## [Explore the material]
1 – Name every four-digit year that appears in the passage about National Nurses Day below.
2 – Extend the passage on National Nurses Day, picking up right after its final sentence.

## [Provided text]
National Nurses Day is a commemoration of the important role that nurses play in our lives that happens every year on May 6, and it is a day to show them appreciation. It is the start of National Nursing Week, which ends on May 12, the birthday of Florence Nightingale.
It is an observance in the United States, but schools and businesses remain open.
National Nursing Week was inspired by the work of Florence Nightingale. Nightingale was an English social reformer, and is considered to be the founder of modern nursing as we know it. Her work gained her notoriety during the Crimean War, where she dedicated herself to taking care of the several wounded soldiers. She often did her rounds to check on the patients at night, which earned her the moniker of "The Lady with the Lamp".
After a failed proposal sent to President Eisenhower in 1953 calling for a national day to honor nurses was rejected, on the 100th anniversary of her mission in Crimea, from October 11 to 16, in 1954, the first National Nurses Week was observed in the United States unofficially. Later, in 1974, it was President Nixon who first proclaimed an official National Nurse Week to be observed in America. May 6 became known as National Nurses Day in 1982, after Ronal Reagan signed a proposal to that effect. The holiday was then expanded into National Nursing Week in 1990, by the American Nurses Association.

## [Given data]

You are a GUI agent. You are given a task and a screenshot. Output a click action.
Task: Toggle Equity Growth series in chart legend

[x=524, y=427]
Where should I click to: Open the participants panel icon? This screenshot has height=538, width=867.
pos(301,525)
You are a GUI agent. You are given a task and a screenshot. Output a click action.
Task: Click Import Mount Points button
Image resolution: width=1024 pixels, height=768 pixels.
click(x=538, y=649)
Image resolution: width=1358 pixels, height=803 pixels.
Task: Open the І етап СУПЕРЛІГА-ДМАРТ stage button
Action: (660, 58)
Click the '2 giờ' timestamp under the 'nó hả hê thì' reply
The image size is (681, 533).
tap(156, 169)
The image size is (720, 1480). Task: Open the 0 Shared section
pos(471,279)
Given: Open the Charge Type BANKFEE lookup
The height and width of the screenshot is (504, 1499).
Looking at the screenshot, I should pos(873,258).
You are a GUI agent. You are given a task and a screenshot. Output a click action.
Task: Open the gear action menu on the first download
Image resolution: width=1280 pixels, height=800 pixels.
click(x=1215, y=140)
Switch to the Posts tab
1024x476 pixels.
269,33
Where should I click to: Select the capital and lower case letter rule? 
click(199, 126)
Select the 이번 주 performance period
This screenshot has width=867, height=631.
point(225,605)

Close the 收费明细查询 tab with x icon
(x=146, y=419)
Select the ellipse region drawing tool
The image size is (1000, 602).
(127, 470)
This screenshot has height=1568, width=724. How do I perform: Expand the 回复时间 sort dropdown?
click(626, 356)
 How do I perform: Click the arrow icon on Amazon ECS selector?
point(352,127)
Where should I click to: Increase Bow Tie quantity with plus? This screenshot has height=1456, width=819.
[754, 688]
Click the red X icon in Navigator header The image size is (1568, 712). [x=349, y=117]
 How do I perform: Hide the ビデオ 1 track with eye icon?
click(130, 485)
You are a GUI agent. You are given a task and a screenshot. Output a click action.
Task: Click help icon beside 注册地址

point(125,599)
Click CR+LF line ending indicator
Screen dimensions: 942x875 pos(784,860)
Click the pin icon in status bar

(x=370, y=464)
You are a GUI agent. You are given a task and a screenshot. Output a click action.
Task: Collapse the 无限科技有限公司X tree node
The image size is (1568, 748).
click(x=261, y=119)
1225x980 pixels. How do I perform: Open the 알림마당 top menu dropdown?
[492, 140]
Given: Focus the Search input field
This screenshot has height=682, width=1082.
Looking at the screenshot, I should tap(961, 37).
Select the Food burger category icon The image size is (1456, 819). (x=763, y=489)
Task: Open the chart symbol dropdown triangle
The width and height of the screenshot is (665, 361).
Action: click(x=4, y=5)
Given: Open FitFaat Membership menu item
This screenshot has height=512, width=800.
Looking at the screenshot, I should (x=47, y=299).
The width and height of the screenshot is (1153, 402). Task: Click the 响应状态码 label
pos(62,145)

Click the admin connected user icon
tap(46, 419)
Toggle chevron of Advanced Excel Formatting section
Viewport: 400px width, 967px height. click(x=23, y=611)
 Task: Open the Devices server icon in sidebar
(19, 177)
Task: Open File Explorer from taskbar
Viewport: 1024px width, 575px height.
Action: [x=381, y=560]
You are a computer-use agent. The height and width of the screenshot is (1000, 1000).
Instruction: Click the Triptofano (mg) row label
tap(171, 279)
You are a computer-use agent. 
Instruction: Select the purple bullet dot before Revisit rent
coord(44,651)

## [Replies]
1 – 1953, 1954, 1974, 1982, 1990

2 –
How the day is observed
Every year there is a theme for National Nursing Week, chosen by the American Nurses Association, which aims to honor and appreciate the services that nurses provide in society.
There are events such as banquets and seminars organized to bring awareness to the vital role that nurses have, and nurses are often given gifts by their employers and patients.
In America, National Nurses Day is very popular, as nurses are regarded as the most important element and support in the medical world, as without them, doctors would not be able to do their jobs. Nurses are also regarded as the most trustworthy profession in the country.